1. APPEAL AND ERROR. — Where the testimony is not all abstracted, the finding of the chancellor on conflicting evidence will be conclusively presumed to be supported by the evidence. 2. DEEDS — EXECUTION AND DELIVERY. — It is essential to the validity of a deed that it be not only executed, but that it be delivered also. 3. DEEDS — DELIVERY. — Whether there has been a delivery depends upon the intention of the parties as manifested by their acts and words. 4. DEEDS — DELIVERY. — While the deed must be delivered with the intention of passing title to the property it describes, it is not essential that it be delivered to the grantee personally. 5. DEEDS — DELIVERY. — Delivery of a deed may be to another for the grantee's benefit. 6. DEEDS — DELIVERY. — Where the grantee, in the presence of the grantor instructed the notary who took the acknowledgment to retain the deed until she called for it, the grantor registering no objection thereto, the finding that there was a delivery of the deed was warranted.
Appeal from Washington Chancery Court; John K. Butt, Chancellor; affirmed.
Jameson Jameson, for appellant.
Rex W. Perkins and G. T. Sullins, for appellee.
Appellants are the children and heirs at law of R. T. Brown, and appellee is the widow of their father and is their step-mother. Appellants brought this suit to cancel a deed executed by their father on August 30, 1946, to appellee, and as grounds for that relief, alleged, (1) that the grantor was mentally incapacitated by illness to execute the deed, and (2) that the deed was not delivered. The relief prayed was denied, and from that decree is this appeal.
The grantor was a patient in the hospital in the City of Fayetteville, when he executed the deed, and testimony was offered tending to show that because of his illness he was mentally incapable of executing the deed. Testimony to the contrary was also offered, and as this testimony is not abstracted, it will be conclusively presumed that the testimony supports the finding of the Chancellor on this issue of fact. Indeed that finding is not questioned.
It is an undisputed fact that the deed was signed and acknowledged, but it is insisted that the deed was not delivered. On this issue, the notary who is also a practicing attorney, testified that he received a call to come to the City Hospital. On arriving there he met a lady who introduced herself as Mrs. Brown, who told him that she wanted him to take the acknowledgment of a deed to her from her husband.
Only Mr. and Mrs. Brown and a Mr. Curry were present. When witness went into Mr. Brown's room he found Mr. Brown in bed with his hands bandaged so that he could not write. The nurse released the bandages and Mrs. Brown handed witness the deed with the request that he read it to Mr. Brown, as Mr. Brown did not have his glasses. Mrs. Brown handed Mr. Brown his glasses. Witness read the deed to Mr. Brown several times as he did not understand the habendum clause. This he read the third time, and after some discussion Mr. Brown signed the deed. It was discussed that the deed conveyed Mr. Brown's farm. After Mr. Brown had signed the deed he handed it to witness, who took it out in the hall to complete the acknowledgment, and Mrs. Brown requested the witness to keep the deed until she came for it. Mr. Brown gave the witness no instructions. The deed was called for and delivered about two weeks later. Witness was in the room about 30 minutes and when the acknowledgment was taken Mrs. Brown paid him his fee. The deed was acknowledged August 30, 1946, and Mr. Brown died March 17, 1947.

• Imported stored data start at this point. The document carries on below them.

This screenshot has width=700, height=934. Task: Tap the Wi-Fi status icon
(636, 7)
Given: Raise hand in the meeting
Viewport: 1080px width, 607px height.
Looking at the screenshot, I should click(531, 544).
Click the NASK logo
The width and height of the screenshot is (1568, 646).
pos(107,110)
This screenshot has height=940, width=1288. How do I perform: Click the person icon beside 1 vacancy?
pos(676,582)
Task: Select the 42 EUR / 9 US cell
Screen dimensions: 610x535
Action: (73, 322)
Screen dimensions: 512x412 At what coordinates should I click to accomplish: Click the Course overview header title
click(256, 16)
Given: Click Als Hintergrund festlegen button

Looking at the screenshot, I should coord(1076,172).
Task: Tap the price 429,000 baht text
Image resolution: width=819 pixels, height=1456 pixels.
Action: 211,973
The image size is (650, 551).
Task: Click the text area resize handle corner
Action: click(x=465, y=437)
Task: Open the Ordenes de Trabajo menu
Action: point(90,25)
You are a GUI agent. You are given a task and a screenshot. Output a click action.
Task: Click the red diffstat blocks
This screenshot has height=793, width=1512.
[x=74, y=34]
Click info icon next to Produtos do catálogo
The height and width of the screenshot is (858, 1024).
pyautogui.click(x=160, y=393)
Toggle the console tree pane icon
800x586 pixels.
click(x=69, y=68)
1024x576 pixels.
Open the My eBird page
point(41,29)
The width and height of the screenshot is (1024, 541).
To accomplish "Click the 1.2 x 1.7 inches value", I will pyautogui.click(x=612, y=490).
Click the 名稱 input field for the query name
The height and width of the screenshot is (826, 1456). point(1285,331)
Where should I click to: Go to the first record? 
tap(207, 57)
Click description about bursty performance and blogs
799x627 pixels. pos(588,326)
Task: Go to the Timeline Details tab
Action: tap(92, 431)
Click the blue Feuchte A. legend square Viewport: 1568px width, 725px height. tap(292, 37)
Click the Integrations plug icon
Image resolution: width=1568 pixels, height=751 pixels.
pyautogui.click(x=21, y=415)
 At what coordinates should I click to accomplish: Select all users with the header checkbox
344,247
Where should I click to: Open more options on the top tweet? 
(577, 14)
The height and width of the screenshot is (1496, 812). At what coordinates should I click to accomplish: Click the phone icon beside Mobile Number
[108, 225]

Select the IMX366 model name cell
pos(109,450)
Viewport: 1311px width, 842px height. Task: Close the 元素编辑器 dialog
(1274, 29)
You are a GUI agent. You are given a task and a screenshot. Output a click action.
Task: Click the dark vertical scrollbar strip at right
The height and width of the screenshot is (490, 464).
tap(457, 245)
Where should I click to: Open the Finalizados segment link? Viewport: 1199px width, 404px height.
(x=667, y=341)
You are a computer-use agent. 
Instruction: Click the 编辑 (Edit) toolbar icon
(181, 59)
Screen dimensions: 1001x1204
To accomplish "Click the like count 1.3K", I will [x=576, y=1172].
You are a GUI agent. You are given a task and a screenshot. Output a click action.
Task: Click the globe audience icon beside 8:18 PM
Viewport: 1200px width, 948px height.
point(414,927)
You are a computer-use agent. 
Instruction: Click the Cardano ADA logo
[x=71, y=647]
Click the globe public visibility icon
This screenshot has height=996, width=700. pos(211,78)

Curry, the other party present when the deed was signed, testified that the notary explained the deed thoroughly and read it three times. He saw Mr. Brown sign the deed, but did not hear him give any instructions about it.
It is essential to the validity of a deed not only that it be executed, but it is required also that it be delivered. In the case of Cleveland v. Breckenridge, 173 Ark. 387, 292 S.W. 377, Justice WOOD cited a number of our earlier cases in support of the following statement of the law: "Whether or not there has been a delivery of a deed depends upon the intention of the parties as manifested by their acts and words. The grantor, by his acts or words, or both, must have manifested an intention to pass the title to the grantee and the grantee must have intended to accept such deed in order to constitute a valid delivery and conveyance of title."
Now while the grantor must have delivered the deed with intention of passing the title to the property which it described, it is not essential that the delivery be made to the grantee personally. It suffices if the delivery is to another for the grantee's benefit.
When Mr. Brown signed the deed he gave it to the notary, who was told in the presence of Mr. Brown, by Mrs. Brown, to keep the deed until she called for it. We think the testimony warranted the findings that there was a delivery of the deed after its execution, to the notary for Mrs. Brown, and if this is true there was a valid delivery of the deed, and the decree must be affirmed, and it is so ordered.